**What is required:**
Please reproduce each of the rows below word for word.

Dataset excerpts:
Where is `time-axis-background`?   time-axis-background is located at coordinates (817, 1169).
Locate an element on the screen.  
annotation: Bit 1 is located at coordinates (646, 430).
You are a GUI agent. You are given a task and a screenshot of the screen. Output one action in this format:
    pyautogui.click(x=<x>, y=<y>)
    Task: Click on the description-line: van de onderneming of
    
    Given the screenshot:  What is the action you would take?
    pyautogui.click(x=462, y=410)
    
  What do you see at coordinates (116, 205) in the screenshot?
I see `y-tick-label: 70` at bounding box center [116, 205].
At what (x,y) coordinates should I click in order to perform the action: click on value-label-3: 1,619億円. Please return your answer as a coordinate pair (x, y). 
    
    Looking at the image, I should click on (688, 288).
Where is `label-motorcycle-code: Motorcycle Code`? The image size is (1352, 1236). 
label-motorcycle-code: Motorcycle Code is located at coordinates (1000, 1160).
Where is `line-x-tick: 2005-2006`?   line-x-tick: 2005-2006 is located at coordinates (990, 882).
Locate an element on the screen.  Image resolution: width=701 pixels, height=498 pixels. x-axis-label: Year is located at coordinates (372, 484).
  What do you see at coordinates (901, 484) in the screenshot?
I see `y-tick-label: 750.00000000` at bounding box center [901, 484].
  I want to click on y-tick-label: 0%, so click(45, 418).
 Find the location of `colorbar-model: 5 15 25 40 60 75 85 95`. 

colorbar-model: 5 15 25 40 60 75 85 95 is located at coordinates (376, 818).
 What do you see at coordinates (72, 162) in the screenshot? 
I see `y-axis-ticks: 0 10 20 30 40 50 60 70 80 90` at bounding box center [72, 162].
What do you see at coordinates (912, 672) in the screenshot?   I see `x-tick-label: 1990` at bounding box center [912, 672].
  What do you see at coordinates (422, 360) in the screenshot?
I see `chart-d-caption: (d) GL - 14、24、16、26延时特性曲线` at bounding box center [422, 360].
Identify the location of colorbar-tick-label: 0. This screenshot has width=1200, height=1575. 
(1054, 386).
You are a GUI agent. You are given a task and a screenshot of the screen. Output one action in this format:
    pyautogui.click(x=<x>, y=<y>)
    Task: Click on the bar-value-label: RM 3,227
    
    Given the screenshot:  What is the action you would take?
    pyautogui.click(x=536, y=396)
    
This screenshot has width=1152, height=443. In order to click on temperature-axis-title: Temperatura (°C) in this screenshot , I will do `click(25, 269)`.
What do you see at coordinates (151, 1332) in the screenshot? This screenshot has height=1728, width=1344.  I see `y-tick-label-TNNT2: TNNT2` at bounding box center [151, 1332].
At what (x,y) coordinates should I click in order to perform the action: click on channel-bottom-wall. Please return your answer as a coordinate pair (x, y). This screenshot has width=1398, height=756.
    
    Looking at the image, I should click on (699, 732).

**Your response:**
Where is `time-axis-background`?   time-axis-background is located at coordinates (817, 1169).
Locate an element on the screen.  
annotation: Bit 1 is located at coordinates (646, 430).
You are a GUI agent. You are given a task and a screenshot of the screen. Output one action in this format:
    pyautogui.click(x=<x>, y=<y>)
    Task: Click on the description-line: van de onderneming of
    
    Given the screenshot:  What is the action you would take?
    pyautogui.click(x=462, y=410)
    
  What do you see at coordinates (116, 205) in the screenshot?
I see `y-tick-label: 70` at bounding box center [116, 205].
At what (x,y) coordinates should I click in order to perform the action: click on value-label-3: 1,619億円. Please return your answer as a coordinate pair (x, y). 
    
    Looking at the image, I should click on (688, 288).
Where is `label-motorcycle-code: Motorcycle Code`? The image size is (1352, 1236). 
label-motorcycle-code: Motorcycle Code is located at coordinates (1000, 1160).
Where is `line-x-tick: 2005-2006`?   line-x-tick: 2005-2006 is located at coordinates (990, 882).
Locate an element on the screen.  Image resolution: width=701 pixels, height=498 pixels. x-axis-label: Year is located at coordinates (372, 484).
  What do you see at coordinates (901, 484) in the screenshot?
I see `y-tick-label: 750.00000000` at bounding box center [901, 484].
  I want to click on y-tick-label: 0%, so click(45, 418).
 Find the location of `colorbar-model: 5 15 25 40 60 75 85 95`. 

colorbar-model: 5 15 25 40 60 75 85 95 is located at coordinates (376, 818).
 What do you see at coordinates (72, 162) in the screenshot? 
I see `y-axis-ticks: 0 10 20 30 40 50 60 70 80 90` at bounding box center [72, 162].
What do you see at coordinates (912, 672) in the screenshot?   I see `x-tick-label: 1990` at bounding box center [912, 672].
  What do you see at coordinates (422, 360) in the screenshot?
I see `chart-d-caption: (d) GL - 14、24、16、26延时特性曲线` at bounding box center [422, 360].
Identify the location of colorbar-tick-label: 0. This screenshot has width=1200, height=1575. 
(1054, 386).
You are a GUI agent. You are given a task and a screenshot of the screen. Output one action in this format:
    pyautogui.click(x=<x>, y=<y>)
    Task: Click on the bar-value-label: RM 3,227
    
    Given the screenshot:  What is the action you would take?
    pyautogui.click(x=536, y=396)
    
This screenshot has width=1152, height=443. In order to click on temperature-axis-title: Temperatura (°C) in this screenshot , I will do `click(25, 269)`.
What do you see at coordinates (151, 1332) in the screenshot? This screenshot has height=1728, width=1344.  I see `y-tick-label-TNNT2: TNNT2` at bounding box center [151, 1332].
At what (x,y) coordinates should I click in order to perform the action: click on channel-bottom-wall. Please return your answer as a coordinate pair (x, y). This screenshot has width=1398, height=756.
    
    Looking at the image, I should click on (699, 732).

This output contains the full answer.